Raja lalu bertanya kepadanya : “Siapa ini menurutmu?” Juraij balik bertanya, “Siapa yang engkau maksud?” Raja berkata, “Dia (wanita tadi) berkata bahwa anaknya adalah hasil hubungan denganmu.” Juraij bertanya, “Apakah engkau telah berkata begitu?” “Benar”, jawab wanita itu. Juraij lalu bertanya, ”Di mana bayi itu?” Orang-orang lalu menjawab : “(Itu) di pangkuan (ibu) nya.” Juraij lalu menemuinya dan bertanya pada bayi itu, ”Siapa ayahmu?” Bayi itu menjawab : “Ayahku si penggembala sapi.”
Kemudian sang raja berkata : “Apakah perlu kami bangun kembali rumah ibadahmu dengan bahan dari emas?” Juraij menjawab : “Tidak perlu”. “Ataukah dari perak?” lanjut sang raja. “Jangan”, jawab Juraij. “Lalu dari apa kami akan bangun rumah ibadahmu?”, tanya sang raja. Juraij menjawab : “Bangunlah seperti sedia kala.” Raja lalu bertanya : “Mengapa engkau tersenyum?” Juraij menjawab : “(Saya tertawa) karena suatu perkara yang telah aku ketahui, yaitu terkabulnya do’a ibuku terhadap diriku.” Kemudian Juraij pun memberitahukan hal itu kepada mereka.” (HR. Bukhari, Adabul Mufrad, hadist no. 25).

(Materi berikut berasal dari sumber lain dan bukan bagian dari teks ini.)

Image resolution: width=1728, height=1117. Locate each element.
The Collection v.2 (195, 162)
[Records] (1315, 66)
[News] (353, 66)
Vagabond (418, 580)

Pelajaran yang bisa diambil dari kisah di atas :
1. Tidak bolehnya seorang ibu mendo’akan yang jelek kepada anaknya, karena do’a seorang ibu dikabulkan oleh Allah Subhanhu wa Ta’ala.
Dari Abu Hurairah rodhiyallahu ‘anhu berkata, bahwa Nabi shallallahu ‘alaihi wa sallam bersabda :
(ثَلَاثُ دَعَوَاتٍ مستجاباتٌ لَهُنَّ لَا شَكَّ فيهنَّ: دعوة المظلوم ودعوة المسافر ودعوة الوَالِدَين على وَلَدِهِمَا
Ada tiga jenis doa yang mustajab (terkabul), tidak diragukan lagi, yaitu doa orang yang dizholimi, doa orang yang bepergian dan do’a kedua orang tua kepada anaknya. (HR. Bukhari, Adabul Mufrod, hadist no. 32).

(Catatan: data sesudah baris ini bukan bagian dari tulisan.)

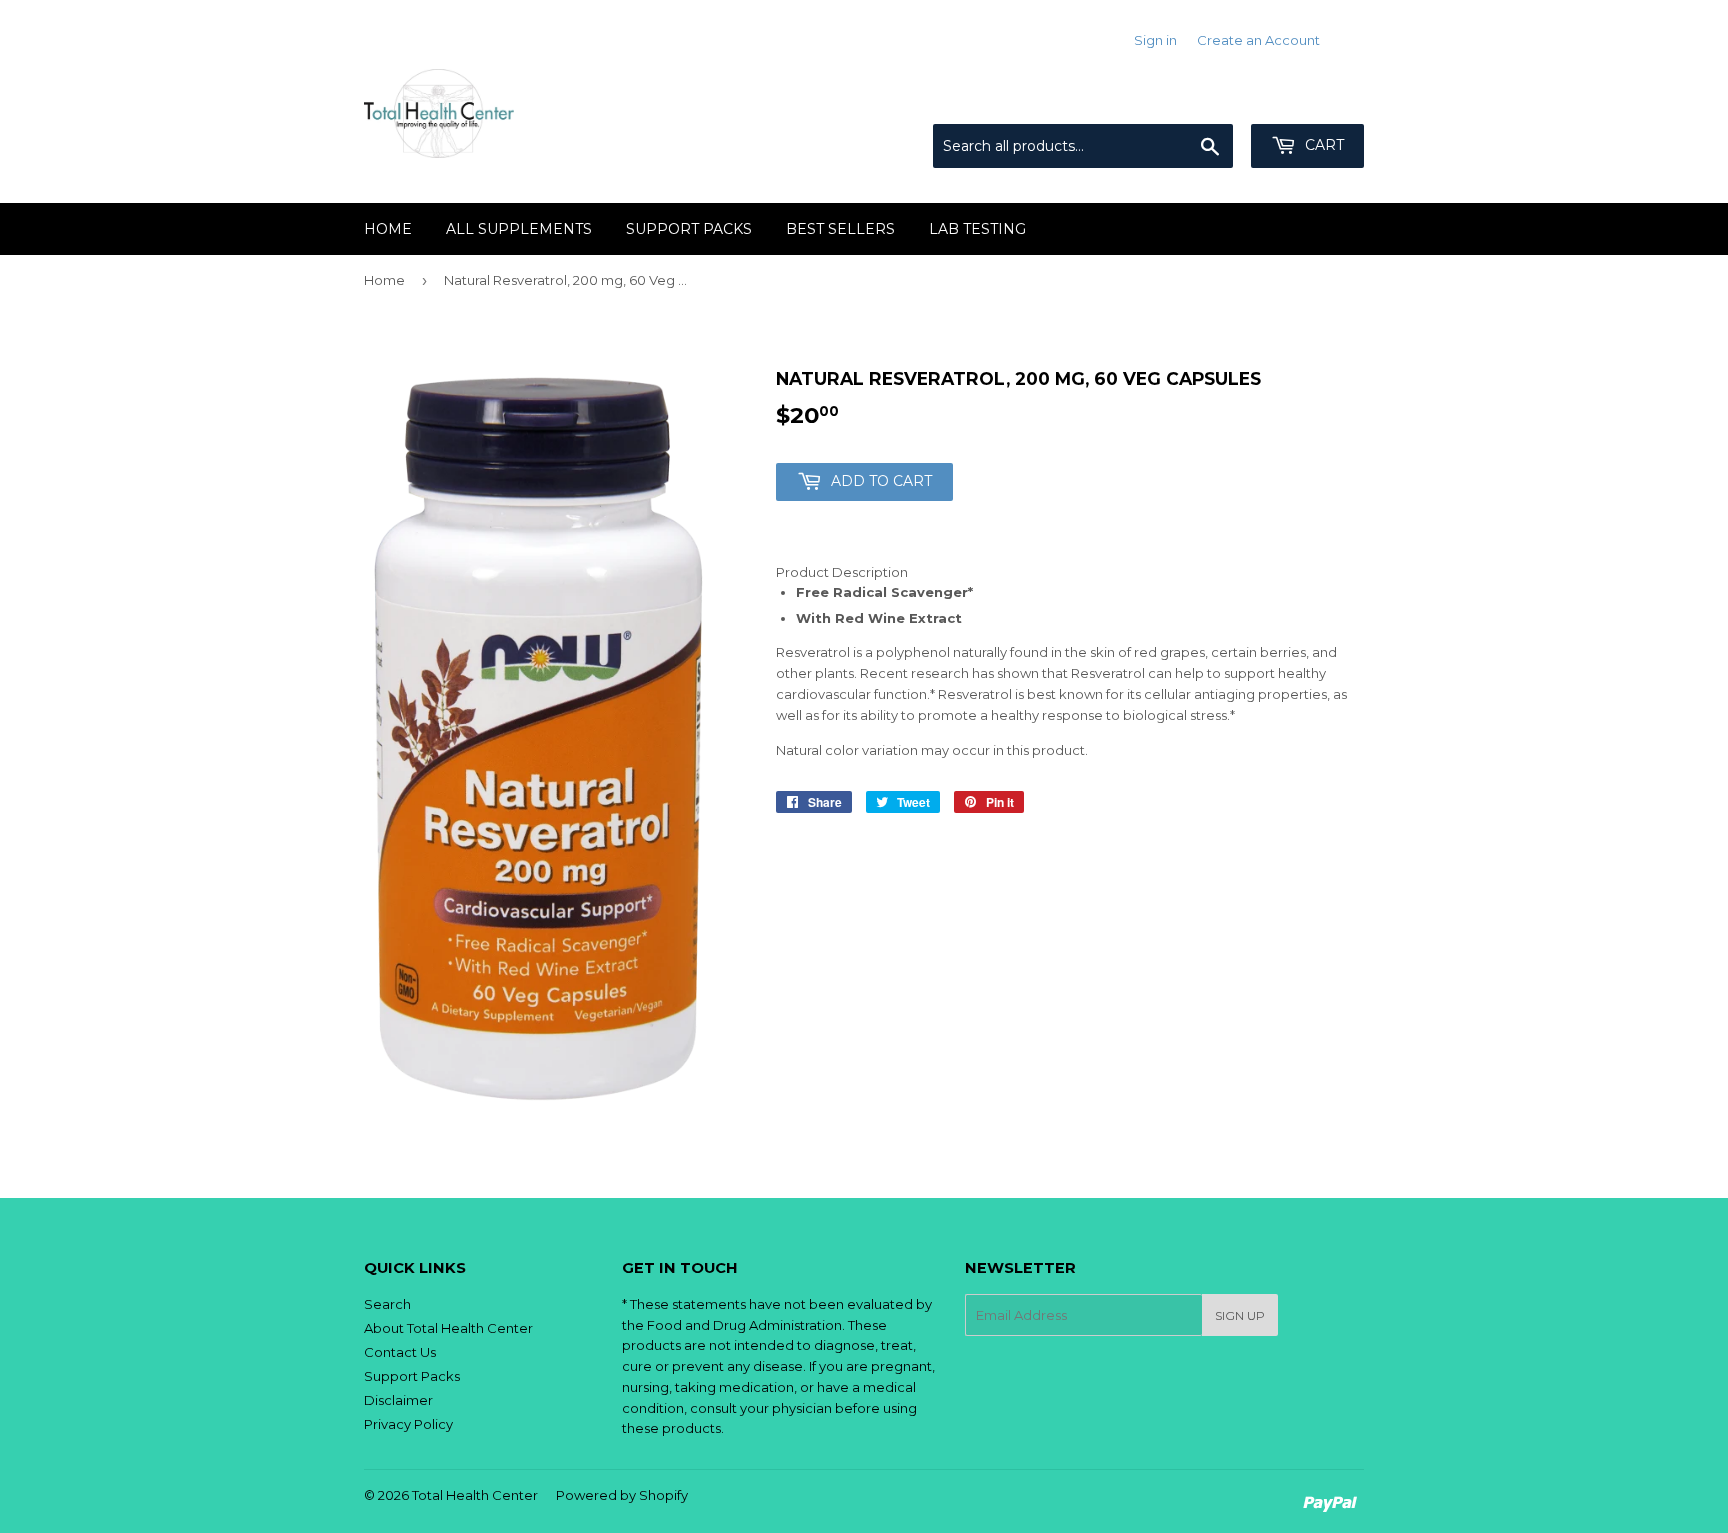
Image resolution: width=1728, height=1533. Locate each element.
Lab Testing (977, 229)
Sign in (1155, 40)
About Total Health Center (448, 1328)
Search (387, 1304)
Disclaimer (398, 1400)
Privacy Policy (408, 1424)
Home (388, 229)
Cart (1322, 145)
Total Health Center (475, 1495)
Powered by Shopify (622, 1495)
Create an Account (1258, 40)
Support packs (689, 229)
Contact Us (400, 1352)
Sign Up (1240, 1315)
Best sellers (840, 229)
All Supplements (519, 229)
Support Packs (412, 1376)
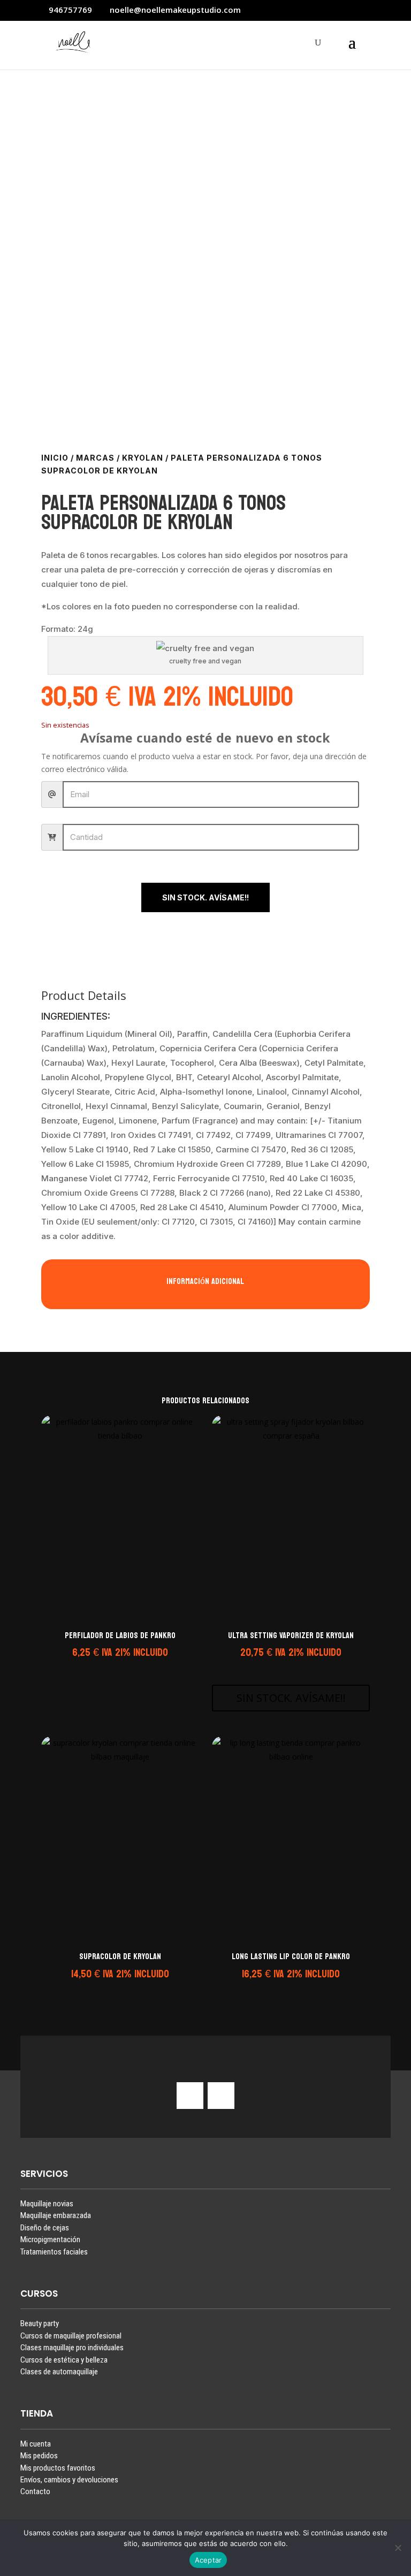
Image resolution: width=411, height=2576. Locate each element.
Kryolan (142, 457)
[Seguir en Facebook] (221, 2095)
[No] (397, 2547)
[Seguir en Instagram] (190, 2095)
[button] (118, 1667)
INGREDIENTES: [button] (75, 1017)
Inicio (54, 457)
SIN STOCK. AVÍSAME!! (205, 897)
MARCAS (95, 457)
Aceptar (208, 2560)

Dan baginda Rasulullah shallallahu ‘alaihi wa sallam melarang seorang ibu untuk mendo’akan keburukan kepada anaknya.
Rasulullah shallallahu ‘alaihi wa sallam bersabda :
لَا تَدْعُوا عَلَى أَنْفُسِكُمْ، وَلَا تَدْعُوا عَلَى أَوْلَادِكُمْ، وَلَا تَدْعُوا عَلَى أَمْوَالِكُمْ، لَا تُوَافِقُوا مِنَ اللهِ سَاعَةً يُسْأَلُ فِيهَا عَطَاءٌ، فَيَسْتَجِيبُ لَكُمْ
Jangan kalian mendo’akan keburukan untuk diri kalian, atau anak-anak kalian, atau harta kalian. Jangan sampai kalian menepati suatu waktu yang pada waktu itu Allah Subhanahu wa Ta’ala diminta sesuatu lantas do’a kalian itu dikabulkan. (HR. Muslim, hadist no. 3009).
Oleh karnanya seorang ibu janganlah mendo’akan kejelekan untuk anaknya, karena do’a seorang ibu dikabulkan oleh Allah Subhanahu wa Ta’ala.
2. Juraij adalah orang yang taat beribadah, ketika dia serahkan segala urusannya kepada Allah, maka pertolongan Allah pun datang kepadanya.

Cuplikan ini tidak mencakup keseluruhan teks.